#### EXERCISE INPUT

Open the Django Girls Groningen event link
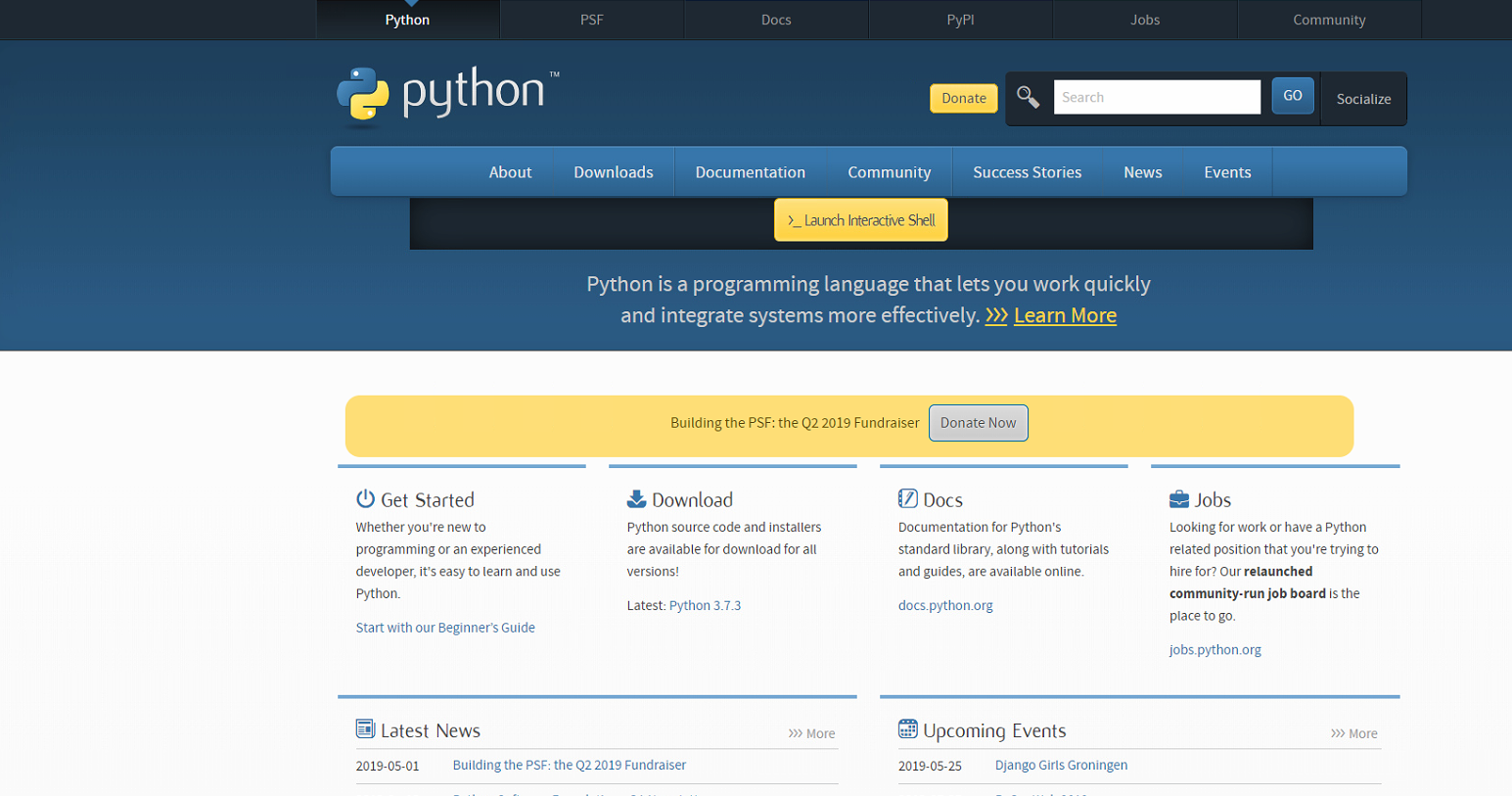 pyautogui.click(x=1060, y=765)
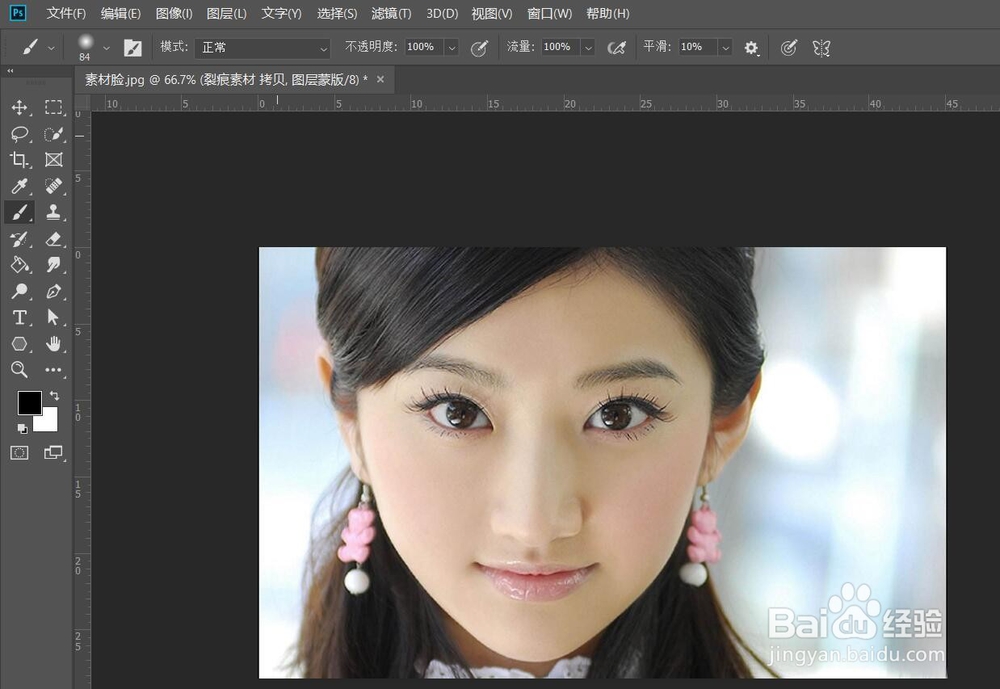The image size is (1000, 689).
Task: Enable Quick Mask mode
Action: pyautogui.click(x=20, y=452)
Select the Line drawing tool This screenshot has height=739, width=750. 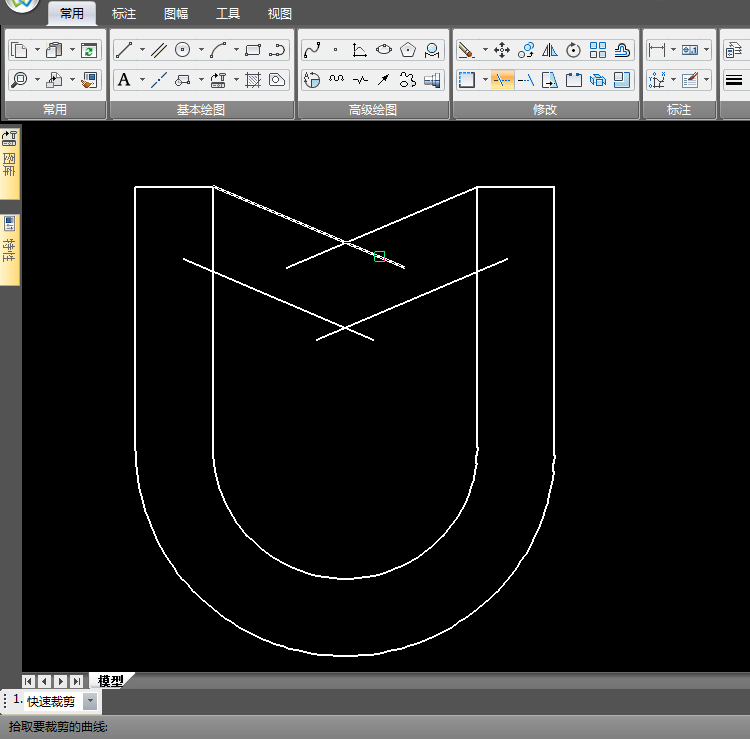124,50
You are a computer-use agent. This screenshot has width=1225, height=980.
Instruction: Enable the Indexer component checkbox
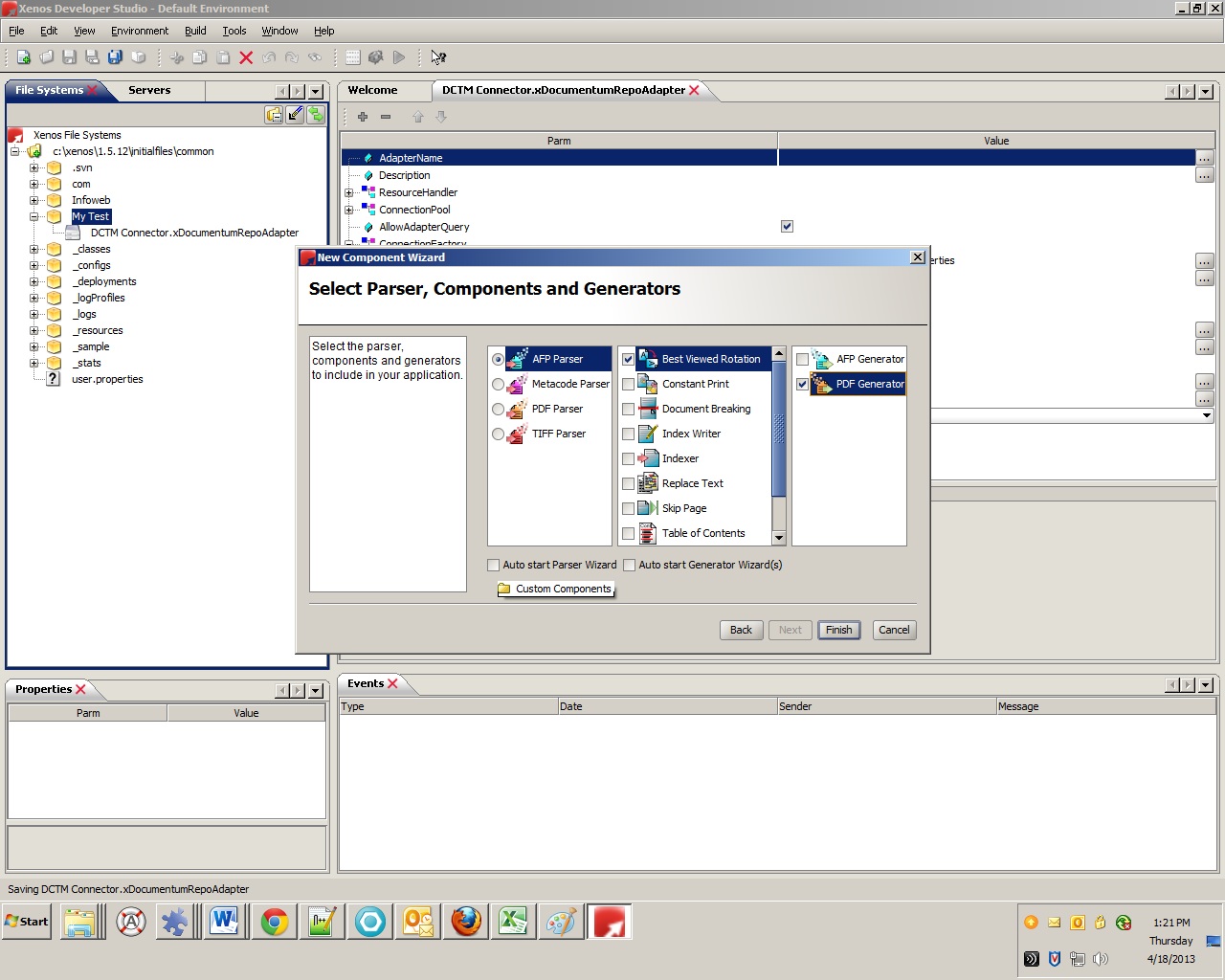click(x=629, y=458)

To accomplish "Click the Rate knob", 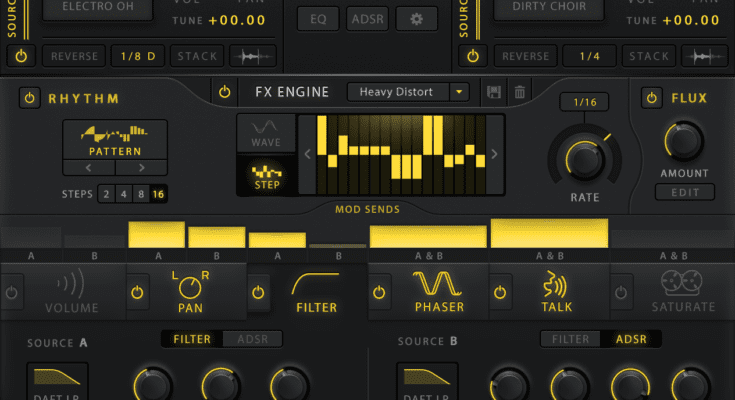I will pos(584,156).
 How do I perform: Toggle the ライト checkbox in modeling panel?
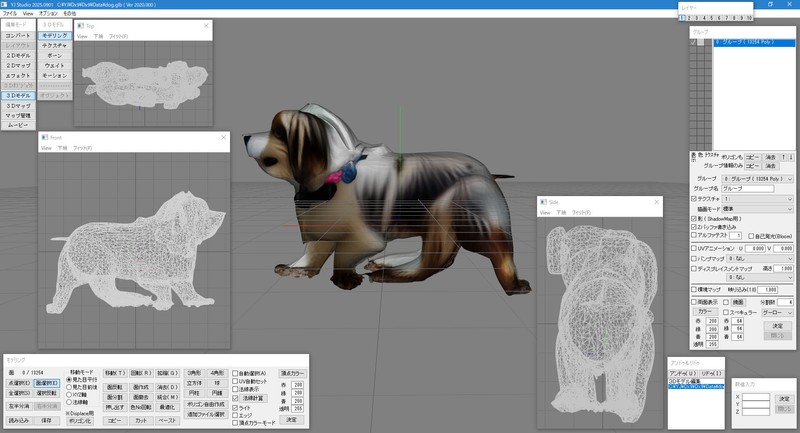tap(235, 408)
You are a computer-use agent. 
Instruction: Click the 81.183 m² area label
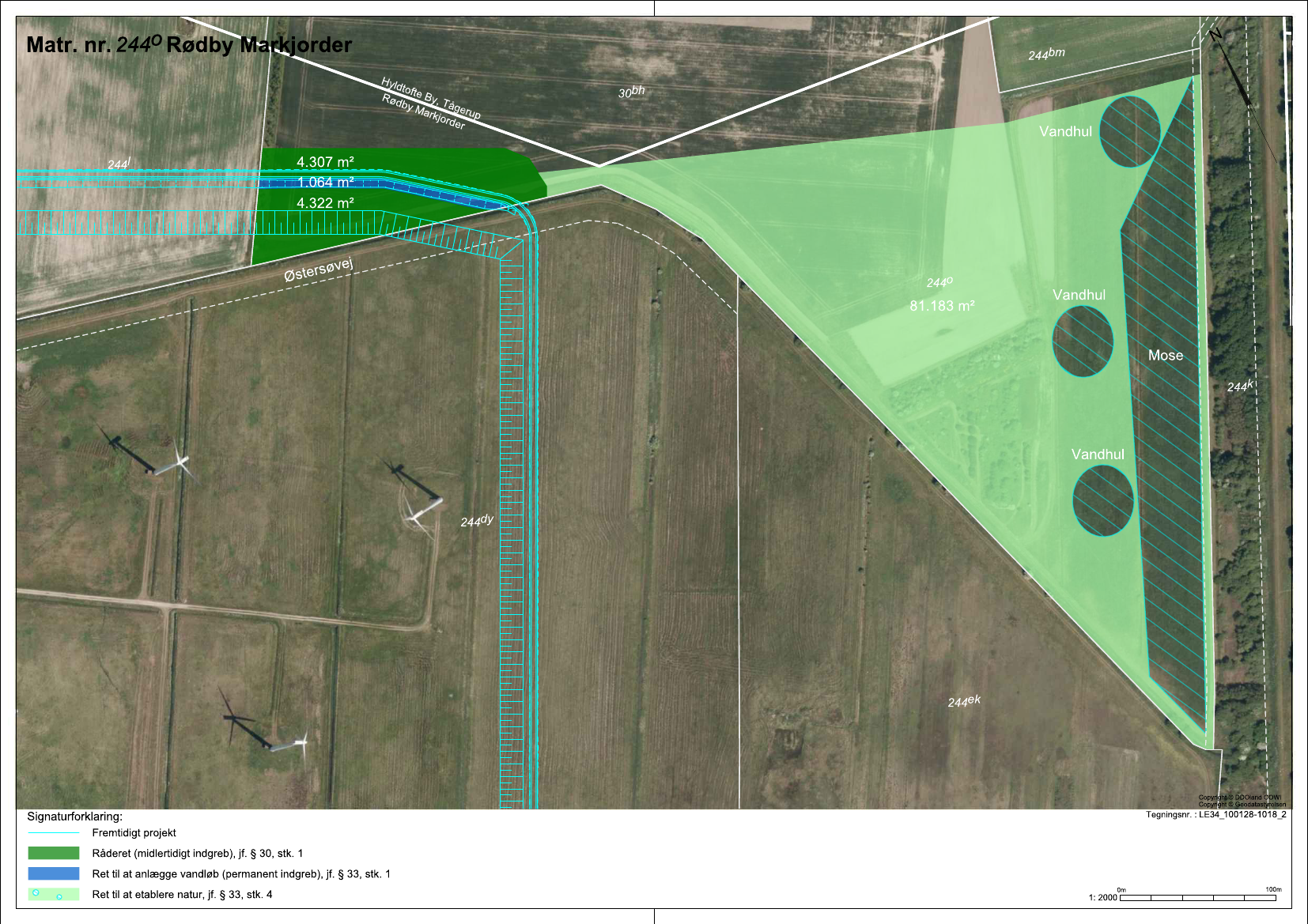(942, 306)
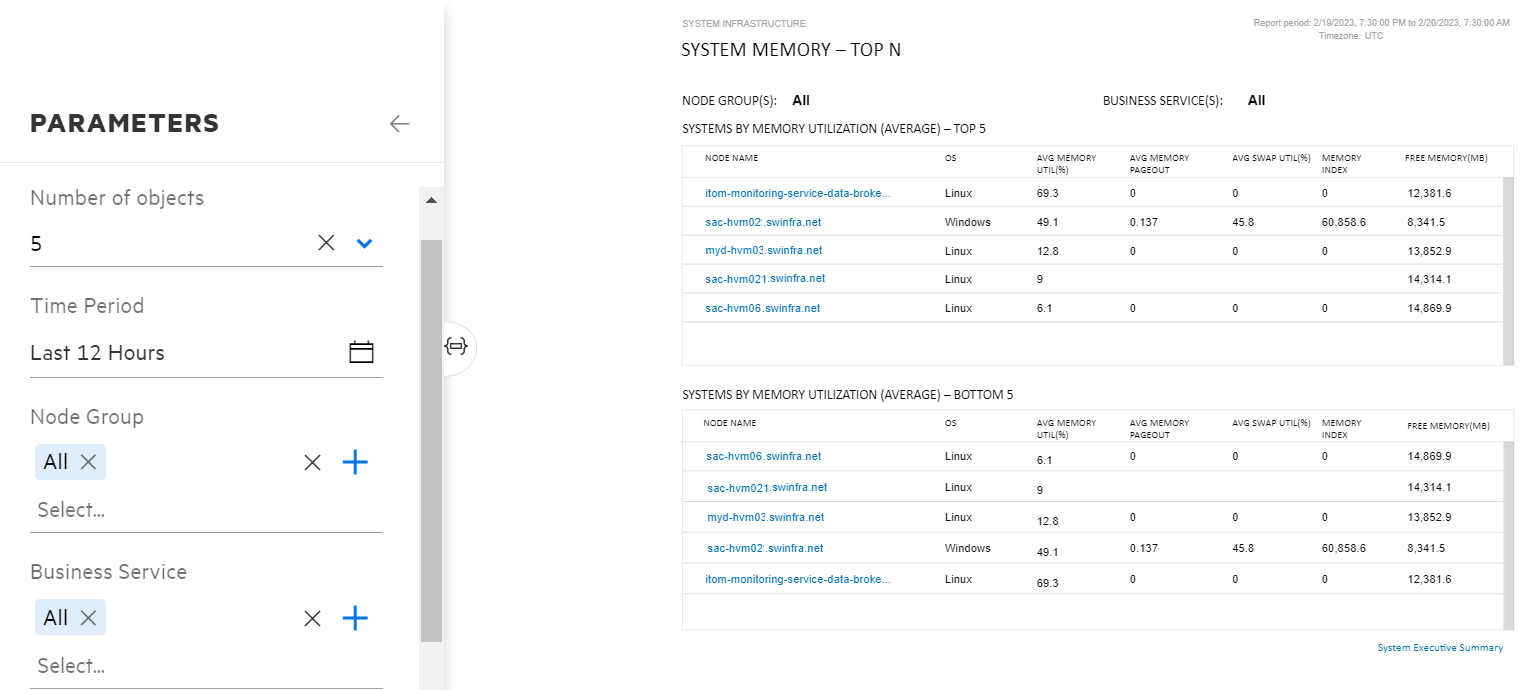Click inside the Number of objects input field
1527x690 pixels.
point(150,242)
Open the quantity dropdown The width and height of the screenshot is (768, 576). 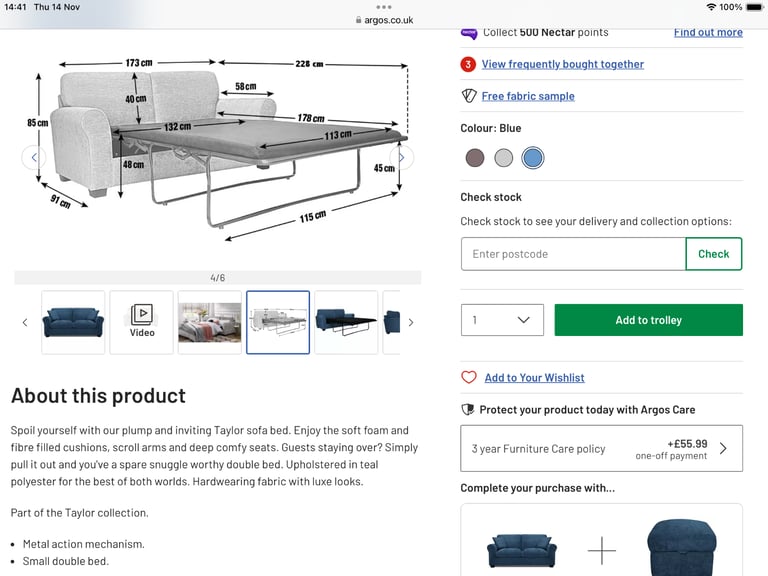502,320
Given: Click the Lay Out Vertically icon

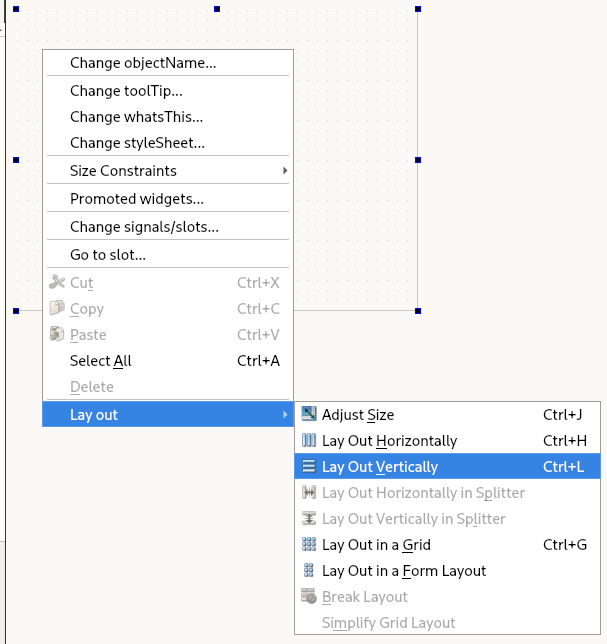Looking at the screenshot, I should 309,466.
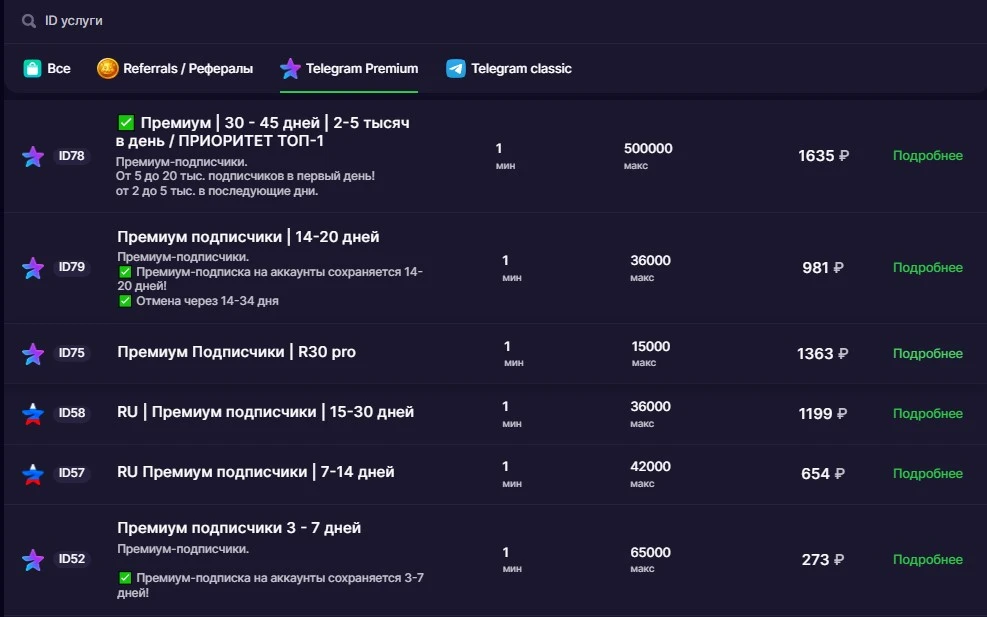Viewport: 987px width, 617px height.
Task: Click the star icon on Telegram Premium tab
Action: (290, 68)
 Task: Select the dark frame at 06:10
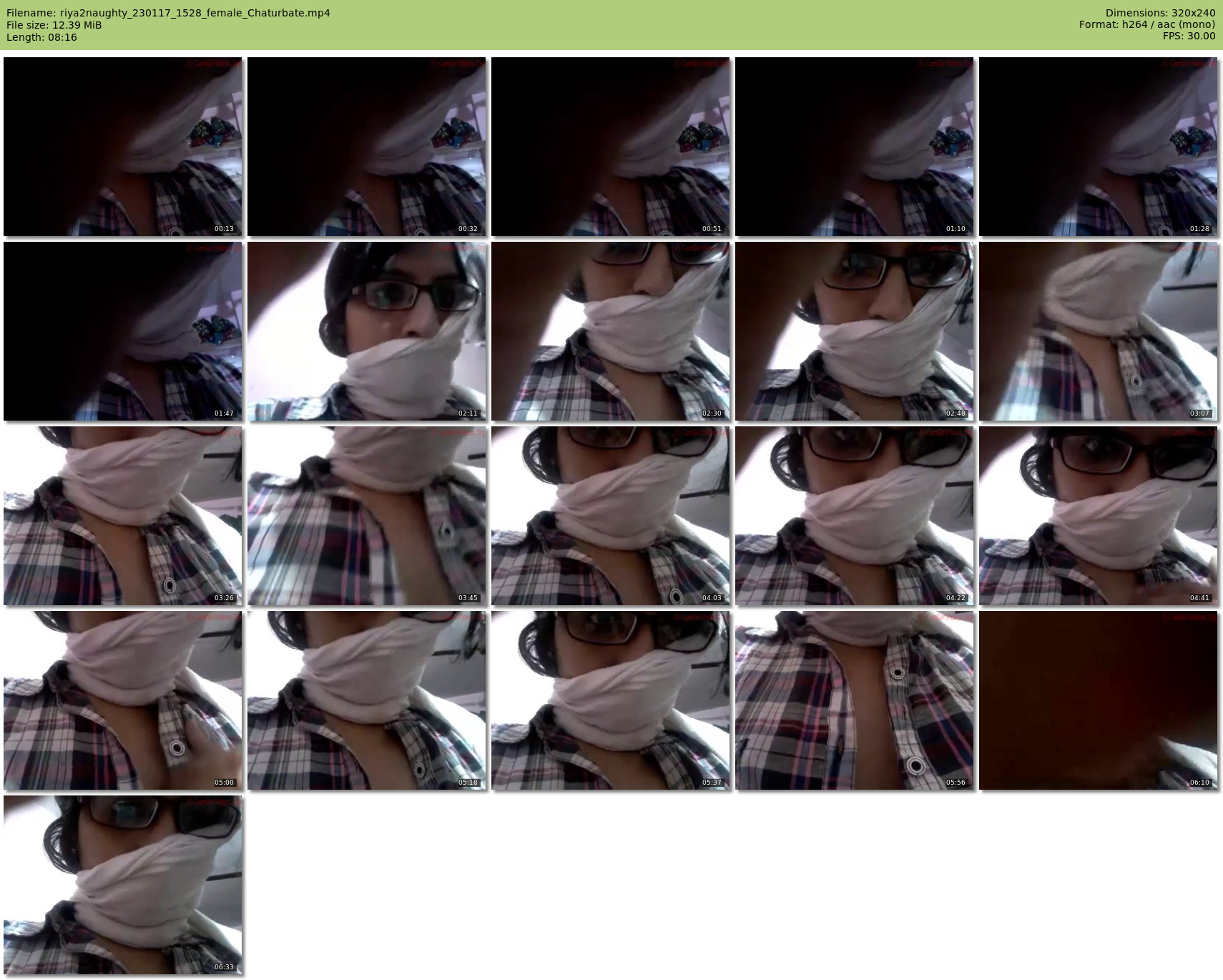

########

— INSTRUCTIONS TO FOLLOW —
Retype the records above exactly, starting at the line that contains "Given: Click the Lay Out Vertically icon" and going through the last line, and leave out any pictures.

— EXERCISE SOLUTION —
Given: Click the Lay Out Vertically icon

Looking at the screenshot, I should 309,466.
Viewport: 987px width, 617px height.
Task: Click the star icon on Telegram Premium tab
Action: (290, 68)
 Task: Select the dark frame at 06:10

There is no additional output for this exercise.